* Activity
Give the number of lines in the listing that hold the word "will". Write nothing but that number.
Record excerpts: Begin
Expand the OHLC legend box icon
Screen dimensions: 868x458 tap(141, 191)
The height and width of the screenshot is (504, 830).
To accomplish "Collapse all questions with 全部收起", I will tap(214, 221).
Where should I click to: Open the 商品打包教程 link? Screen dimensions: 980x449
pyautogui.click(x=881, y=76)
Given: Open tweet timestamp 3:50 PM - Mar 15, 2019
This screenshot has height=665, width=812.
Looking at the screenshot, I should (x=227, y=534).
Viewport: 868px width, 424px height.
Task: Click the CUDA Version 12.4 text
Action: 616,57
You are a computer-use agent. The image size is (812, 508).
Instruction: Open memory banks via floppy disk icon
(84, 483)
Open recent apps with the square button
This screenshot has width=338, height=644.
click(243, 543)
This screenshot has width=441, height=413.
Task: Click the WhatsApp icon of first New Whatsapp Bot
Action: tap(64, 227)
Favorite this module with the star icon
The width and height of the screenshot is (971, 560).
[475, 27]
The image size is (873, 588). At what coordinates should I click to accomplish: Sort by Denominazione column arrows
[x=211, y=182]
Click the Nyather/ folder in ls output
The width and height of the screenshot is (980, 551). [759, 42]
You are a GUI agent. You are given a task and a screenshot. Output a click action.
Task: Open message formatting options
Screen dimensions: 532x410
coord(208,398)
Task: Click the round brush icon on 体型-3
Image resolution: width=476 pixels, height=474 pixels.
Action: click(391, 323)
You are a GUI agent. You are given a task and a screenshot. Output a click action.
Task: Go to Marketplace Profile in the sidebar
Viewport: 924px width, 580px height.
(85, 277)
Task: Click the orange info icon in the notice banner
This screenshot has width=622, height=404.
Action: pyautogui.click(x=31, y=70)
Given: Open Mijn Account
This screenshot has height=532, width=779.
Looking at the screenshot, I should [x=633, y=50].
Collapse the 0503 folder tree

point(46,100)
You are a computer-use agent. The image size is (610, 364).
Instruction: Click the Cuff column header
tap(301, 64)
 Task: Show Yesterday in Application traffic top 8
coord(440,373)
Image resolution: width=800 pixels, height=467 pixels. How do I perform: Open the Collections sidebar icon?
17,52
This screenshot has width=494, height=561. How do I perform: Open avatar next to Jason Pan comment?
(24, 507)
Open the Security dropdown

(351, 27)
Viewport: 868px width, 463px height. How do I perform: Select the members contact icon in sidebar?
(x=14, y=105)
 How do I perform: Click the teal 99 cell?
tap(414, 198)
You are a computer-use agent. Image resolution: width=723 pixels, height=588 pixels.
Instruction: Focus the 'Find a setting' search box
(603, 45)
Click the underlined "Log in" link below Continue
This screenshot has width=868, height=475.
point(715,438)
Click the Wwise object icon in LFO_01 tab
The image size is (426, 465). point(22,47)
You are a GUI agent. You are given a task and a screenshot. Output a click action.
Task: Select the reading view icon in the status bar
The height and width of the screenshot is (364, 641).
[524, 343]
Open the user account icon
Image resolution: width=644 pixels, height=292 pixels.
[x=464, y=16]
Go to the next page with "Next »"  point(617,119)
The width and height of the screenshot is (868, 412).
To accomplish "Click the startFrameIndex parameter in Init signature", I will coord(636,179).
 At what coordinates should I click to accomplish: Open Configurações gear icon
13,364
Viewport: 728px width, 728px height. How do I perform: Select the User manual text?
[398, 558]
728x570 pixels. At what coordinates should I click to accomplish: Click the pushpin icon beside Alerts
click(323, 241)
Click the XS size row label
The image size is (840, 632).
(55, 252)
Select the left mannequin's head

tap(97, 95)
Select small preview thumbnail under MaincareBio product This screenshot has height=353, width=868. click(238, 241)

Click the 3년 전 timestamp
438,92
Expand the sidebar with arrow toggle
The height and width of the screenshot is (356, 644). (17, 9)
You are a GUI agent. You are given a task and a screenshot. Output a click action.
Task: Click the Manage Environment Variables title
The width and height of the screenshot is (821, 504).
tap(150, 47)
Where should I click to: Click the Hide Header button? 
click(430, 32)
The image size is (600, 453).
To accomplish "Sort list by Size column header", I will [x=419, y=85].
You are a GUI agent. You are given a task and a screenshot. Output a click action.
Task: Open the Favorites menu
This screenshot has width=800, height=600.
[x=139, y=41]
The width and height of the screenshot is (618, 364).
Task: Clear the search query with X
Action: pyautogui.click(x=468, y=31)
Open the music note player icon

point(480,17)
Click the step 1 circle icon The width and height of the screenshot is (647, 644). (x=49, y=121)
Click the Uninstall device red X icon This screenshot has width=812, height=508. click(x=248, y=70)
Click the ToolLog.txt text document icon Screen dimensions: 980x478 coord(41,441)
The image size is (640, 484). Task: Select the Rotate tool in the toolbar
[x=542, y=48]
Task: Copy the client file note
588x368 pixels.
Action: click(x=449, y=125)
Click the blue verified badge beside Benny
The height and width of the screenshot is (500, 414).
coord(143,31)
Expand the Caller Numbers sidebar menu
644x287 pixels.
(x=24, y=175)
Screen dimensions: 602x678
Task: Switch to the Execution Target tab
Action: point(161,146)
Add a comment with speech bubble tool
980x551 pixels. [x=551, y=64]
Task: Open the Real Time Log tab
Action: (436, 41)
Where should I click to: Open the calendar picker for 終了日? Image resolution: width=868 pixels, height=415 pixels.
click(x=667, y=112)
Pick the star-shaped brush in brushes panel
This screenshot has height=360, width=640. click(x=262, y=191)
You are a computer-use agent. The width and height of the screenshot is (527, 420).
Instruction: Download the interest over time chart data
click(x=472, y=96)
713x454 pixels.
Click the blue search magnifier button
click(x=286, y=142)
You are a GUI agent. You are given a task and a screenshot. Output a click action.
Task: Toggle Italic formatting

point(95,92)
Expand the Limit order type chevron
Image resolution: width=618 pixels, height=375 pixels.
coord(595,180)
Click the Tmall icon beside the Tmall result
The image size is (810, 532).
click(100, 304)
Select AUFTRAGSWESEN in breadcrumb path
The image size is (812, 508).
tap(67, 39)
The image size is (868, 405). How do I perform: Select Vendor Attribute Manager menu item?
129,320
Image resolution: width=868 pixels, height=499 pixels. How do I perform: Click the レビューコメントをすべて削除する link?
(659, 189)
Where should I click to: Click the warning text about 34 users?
Record excerpts: End
* Solution for this problem
3